Proof: If $y^{{{\frac {1}{b}}}}\leq x^{{{\frac {1}{b}}}}$, then $(y^{{{\frac {1}{b}}}})^{b}\leq (x^{{{\frac {1}{b}}}})^{b}$, and $y\leq x$, contradicting the assumption $y>x>0$. So $y^{{{\frac {1}{b}}}}>x^{{{\frac {1}{b}}}}>0$. Since a > 0, $y^{{{\frac {a}{b}}}}>x^{{{\frac {a}{b}}}}>0$. Thus $y^{r}>x^{r}>0$

### Continuity of rational powers

Now we'll use the preceding algebraic properties to prove continuity of all rational powers:

• $f(x)=x^{{{\frac {1}{n}}}}$ is continuous for all $n\in {\mathbb {N}}$and $x\geq 0$.

Proof: Given $\epsilon >0$, let $\delta =|c^{{{\frac {n-1}{n}}}}|\epsilon$. Then $|x-c|<\delta \implies$

$|x^{{{\frac {1}{n}}}}-c^{{{\frac {1}{n}}}}|={\frac {|x^{{{\frac {1}{n}}}}-c^{{{\frac {1}{n}}}}||x^{{{\frac {n-1}{n}}}}+x^{{{\frac {n-2}{n}}}}c^{{{\frac {1}{n}}}}+\cdots +x^{{{\frac {1}{n}}}}c^{{{\frac {n-2}{n}}}}+c^{{{\frac {n-1}{n}}}}|}{|x^{{{\frac {n-1}{n}}}}+x^{{{\frac {n-2}{n}}}}c^{{{\frac {1}{n}}}}+\cdots +x^{{{\frac {1}{n}}}}c^{{{\frac {n-2}{n}}}}+c^{{{\frac {n-1}{n}}}}|}}$$={\frac {|x-c|}{|x^{{{\frac {n-1}{n}}}}+x^{{{\frac {n-2}{n}}}}c^{{{\frac {1}{n}}}}+\cdots +x^{{{\frac {1}{n}}}}c^{{{\frac {n-2}{n}}}}+c^{{{\frac {n-1}{n}}}}|}}$$\leq {\frac {|x-c|}{|c^{{{\frac {n-1}{n}}}}|}}<{\frac {|c^{{{\frac {n-1}{n}}}}|\epsilon }{|c^{{{\frac {n-1}{n}}}}|}}=\epsilon$.

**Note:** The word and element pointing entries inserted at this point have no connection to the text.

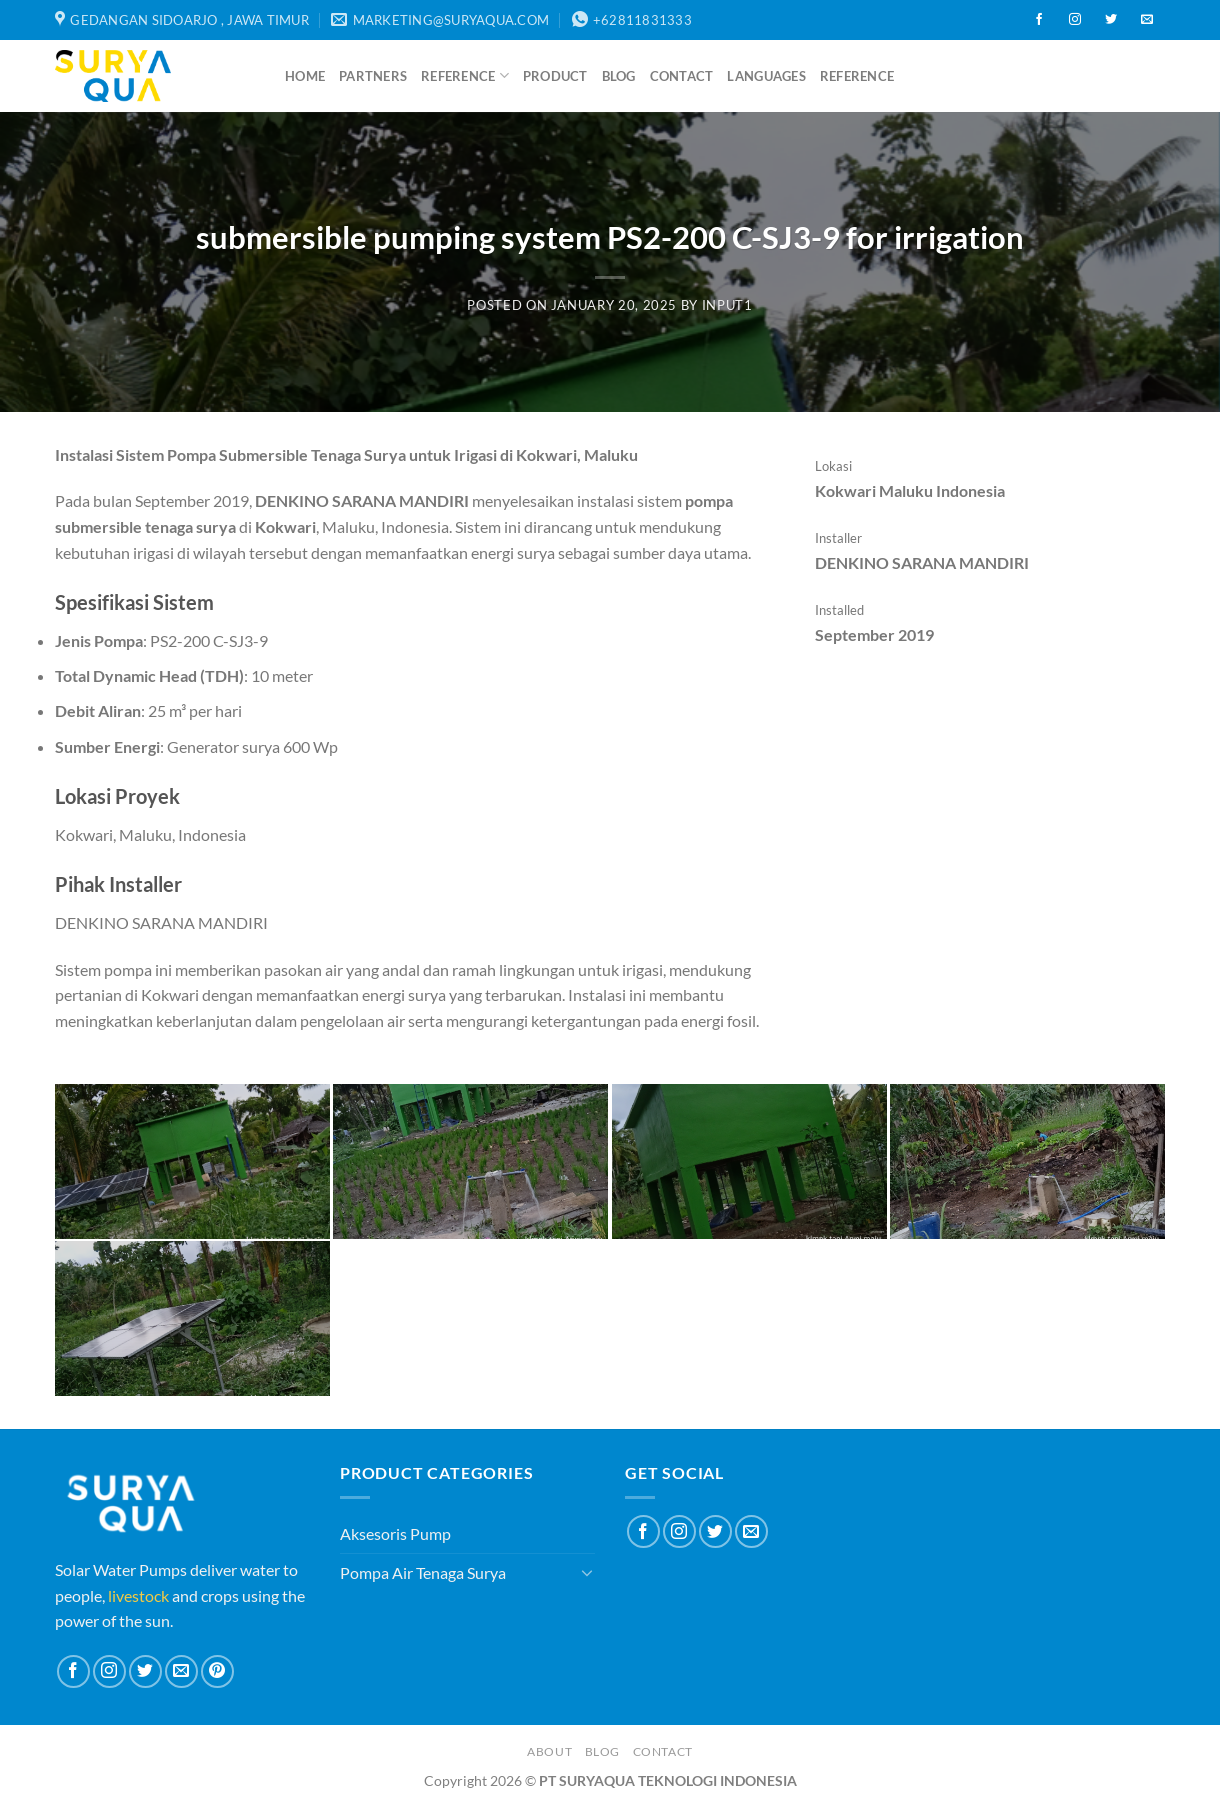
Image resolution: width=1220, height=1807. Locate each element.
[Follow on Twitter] (1111, 20)
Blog (619, 76)
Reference (465, 75)
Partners (373, 76)
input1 (727, 305)
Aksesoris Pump (395, 1533)
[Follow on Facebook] (1039, 20)
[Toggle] (587, 1572)
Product (555, 76)
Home (305, 76)
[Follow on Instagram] (1075, 20)
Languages (766, 76)
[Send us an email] (1147, 20)
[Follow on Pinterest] (217, 1671)
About (549, 1751)
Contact (682, 76)
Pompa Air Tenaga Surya (423, 1572)
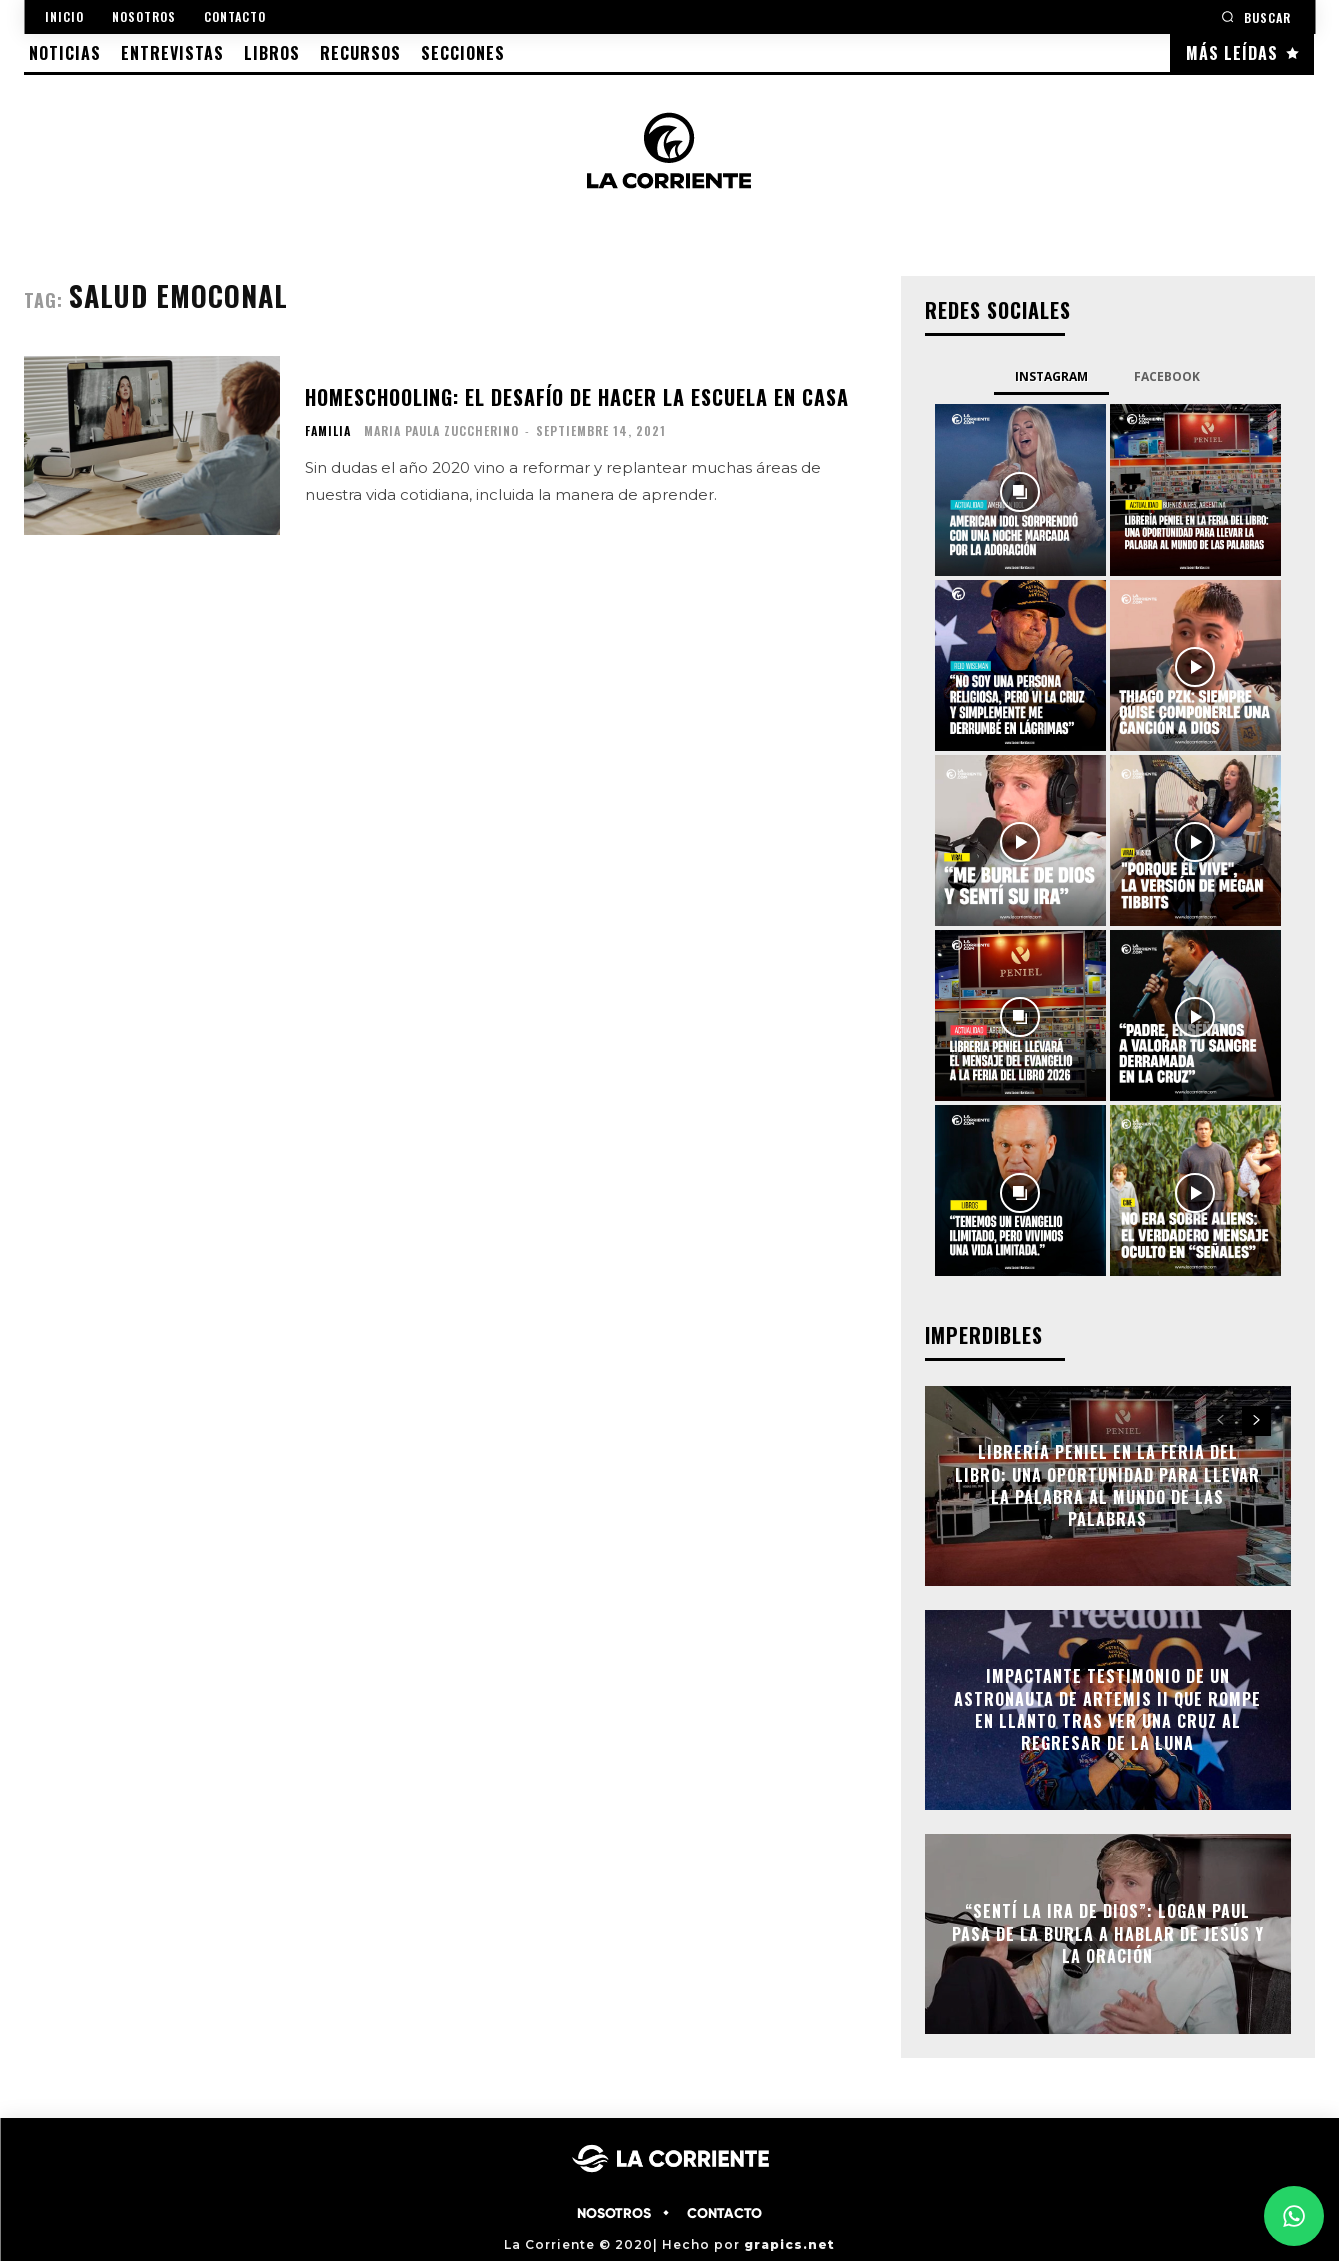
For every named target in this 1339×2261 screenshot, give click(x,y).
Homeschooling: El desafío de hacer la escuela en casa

The preceding argument works for $c\not =0$. If $c=0$, then let $\delta =\epsilon ^{{n}}$. Then:

$|x-0|<\delta \implies |x|<\epsilon ^{n}\implies |x|^{{{\frac {1}{n}}}}<\epsilon \implies |x^{{{\frac {1}{n}}}}-0|<\epsilon$

So, $x^{{{\frac {1}{n}}}}$ is continuous for all $x\geq 0$.

• $x^{q}$ is continuous for all $q\in {\mathbb {Q}}$

Proof: If $q={\frac {a}{b}}$, where a and b are integers and $b>0$, then $x^{q}=(x^{a})^{{{\frac {1}{b}}}}$. Thus $x^{q}$ is the composition of continuous functions, and therefore is continuous itself.

## Real Powers

We will define arbitrary real exponents as the supremum of the exponents of rational members of the "Cut" that corresponds to the given real number. But first, we need to establish that this operation indeed produces a unique real number.

### Theorem

Let $a,x\in {\mathbb {R}}$ and let $a>0$

Let $A=\{a^{q}|q\in {\mathbb {Q}};q\leq x\}$
Let $B=\{a^{q}|q\in {\mathbb {Q}};q\geq x\}$

Let $\alpha =\sup A$ and $\beta =\inf B$

Then, $\alpha =\beta$